● **About this task**
Beneath this line sits some data. Return only its lines from the one holding "You are a GUI" through the one holding "Task: Click the Brighton club crest", inclusive, exactly, with the images removed.

● **Data extracts**
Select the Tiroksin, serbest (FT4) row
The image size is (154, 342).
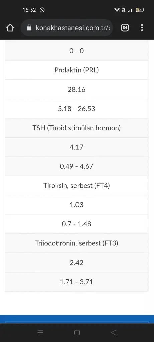(76, 186)
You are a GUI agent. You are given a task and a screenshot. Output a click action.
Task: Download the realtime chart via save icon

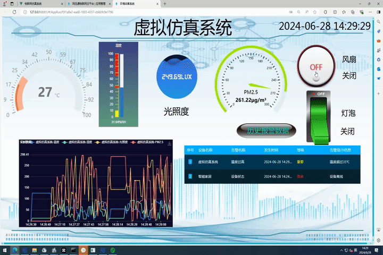(169, 143)
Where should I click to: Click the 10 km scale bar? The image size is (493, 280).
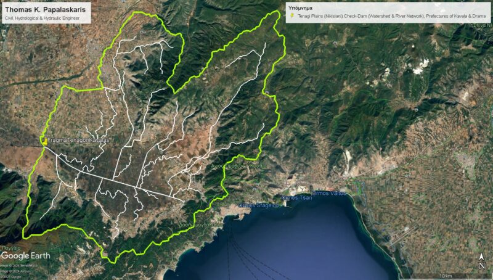coord(444,276)
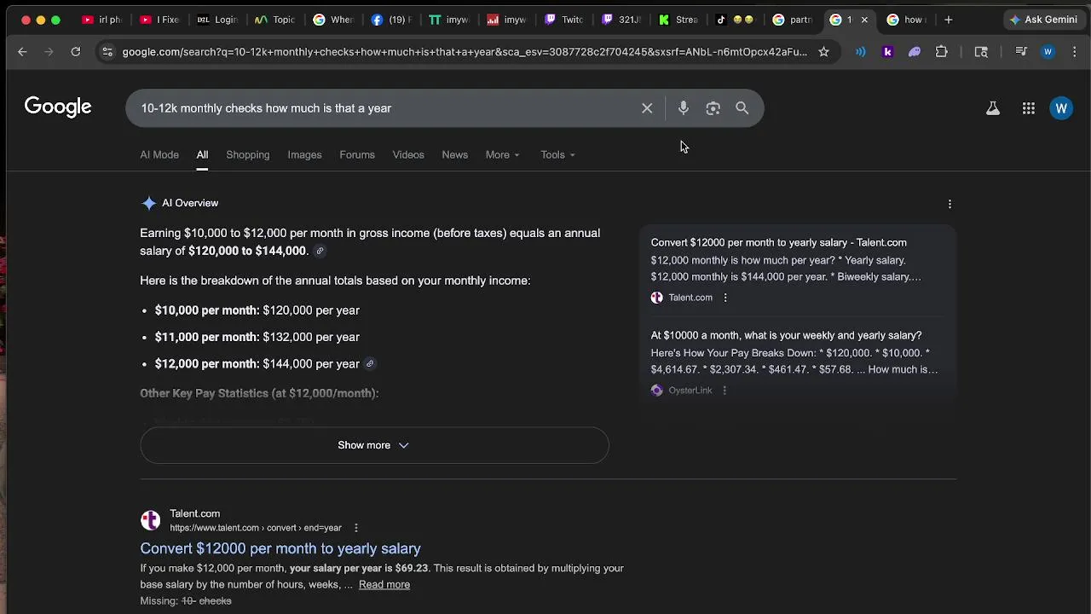Viewport: 1091px width, 614px height.
Task: Expand the More search filters dropdown
Action: coord(502,155)
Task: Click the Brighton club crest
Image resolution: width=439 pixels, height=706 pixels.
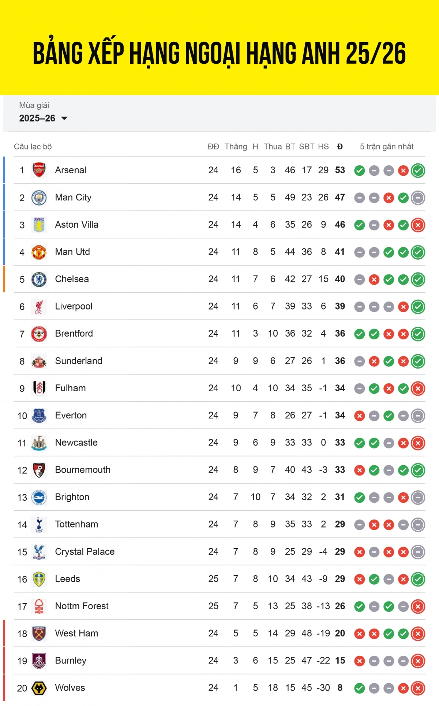Action: [39, 497]
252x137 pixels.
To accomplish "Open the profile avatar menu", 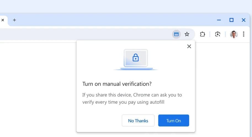I will [234, 34].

● **Exercise answer**
You are a GUI agent. You are given a task and a screenshot. Output a click action.
Task: Download the realtime chart via save icon

(169, 143)
Where should I click to: Click the 10 km scale bar? The image size is (493, 280).
coord(444,276)
Viewport: 1091px width, 614px height.
Task: Expand the More search filters dropdown
Action: coord(502,155)
Task: Click the Brighton club crest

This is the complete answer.